Erstellt am: 09.11.2007 | Stand des Wissens: 11.11.2016
Synthesebericht gehört zu:
Ansprechpartner
TU Dresden, Professur für Integrierte Verkehrsplanung und Straßenverkehrstechnik, Prof. Dr.-Ing. Regine Gerike

Die 1990er-Jahre waren von Privatisierungen im Flughafensektor geprägt. Dabei kam es zur Übergabe der wirtschaftlichen Aktivitäten und der Kontrolle vom öffentlichen an den privaten Sektor, beinhaltet aber nicht immer die Übertragung der Besitzrechte. Die erste große Privatisierung von Flughäfen fand 1987 in Großbritannien mit dem Börsengang der Flughafenbetreibergesellschaft British Airport Authority (BAA) statt. Diese Gesellschaft betrieb zu dem Zeitpunkt die drei Londoner Flughäfen Heathrow, Gatwick und Stansted sowie die vier schottische Flughäfen Aberdeen, Edinburgh, Glasgow und Prestwick [Grah14].

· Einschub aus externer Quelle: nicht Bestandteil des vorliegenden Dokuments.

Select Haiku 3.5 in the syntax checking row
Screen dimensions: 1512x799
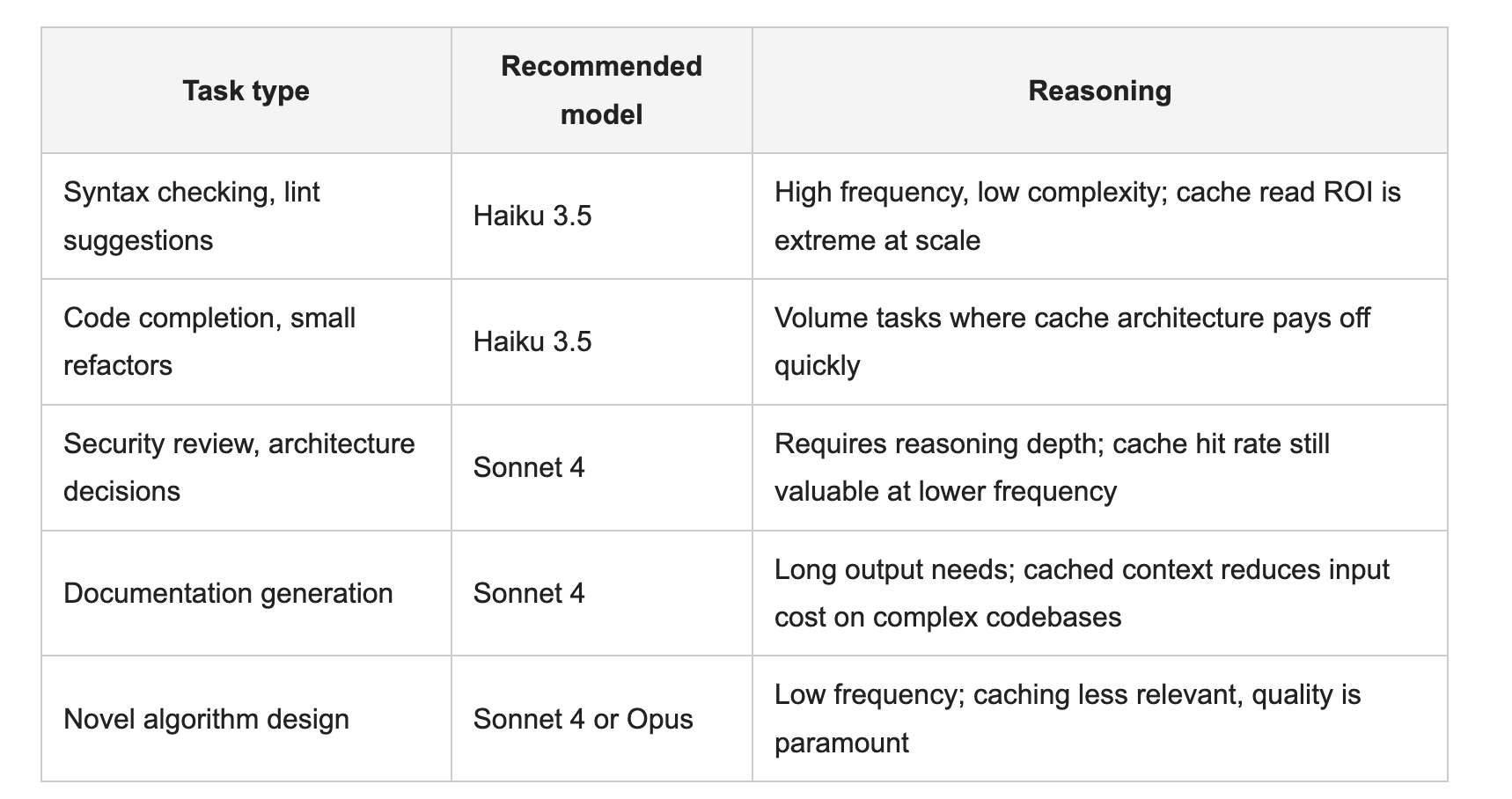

Besonders in Westeuropa, Asien und Lateinamerika ist eine Privatisierungstendenz im Flughafensektor zu erkennen. Im Vergleich dazu befinden sich nahezu alle Flughäfen in den Vereinigten Staaten von Amerika, die durch kommerzielle Fluggesellschaften bedient werden, im Besitz der öffentlichen Hand. Aufgrund fortschreitender Globalisierung und eines sich verschärfenden Wettbewerbs sehen sich die Flughafenbetreiber einem immer größeren Druck ausgesetzt, kostengünstigere Methoden für den Flughafenbetrieb zu etablieren. Der steigende ökonomische Druck veranlasst die Regierungen zur Privatisierung der Flughäfen, da der Investitionsbedarf für den Ausbau von Flughäfen sehr hoch ist und entsprechendes Kapital zur Verfügung gestellt werden muss. Allerdings fallen Flughäfen unter die öffentliche Daseinsfürsorge. Diese umschreibt die staatlichen Aufgaben zur Bereitstellung der für ein geregeltes menschliches Dasein notwendigen Güter und Leistungen. Dazu zählt als Teil der Leistungsverwaltung die Bereitstellung von öffentlichen Einrichtungen für die Allgemeinheit, also auch Flughäfen für das Verkehrs- und Transportwesen.

Auch in Deutschland ist der Trend zu Teil- bzw. Vollprivatisierungen von Flughäfen zu beobachten. Das langfristige Ziel des Bundes - als Gesellschafter der Flughäfen - ist es, seine Anteile zu verkaufen und weitere Flughäfen oder Flughäfenbereiche zu privatisieren. Die folgende Tabelle in Abbildung 1 zeigt alle deutschen internationalen Flughäfen und deren Gesellschafter [Dumm05].


Privatisierungsentw_dt_Flughafen.jpgAbbildung 1: Eigentumsverhältnisse der internationalen Verkehrsflughäfen in Deutschland [Dumm05]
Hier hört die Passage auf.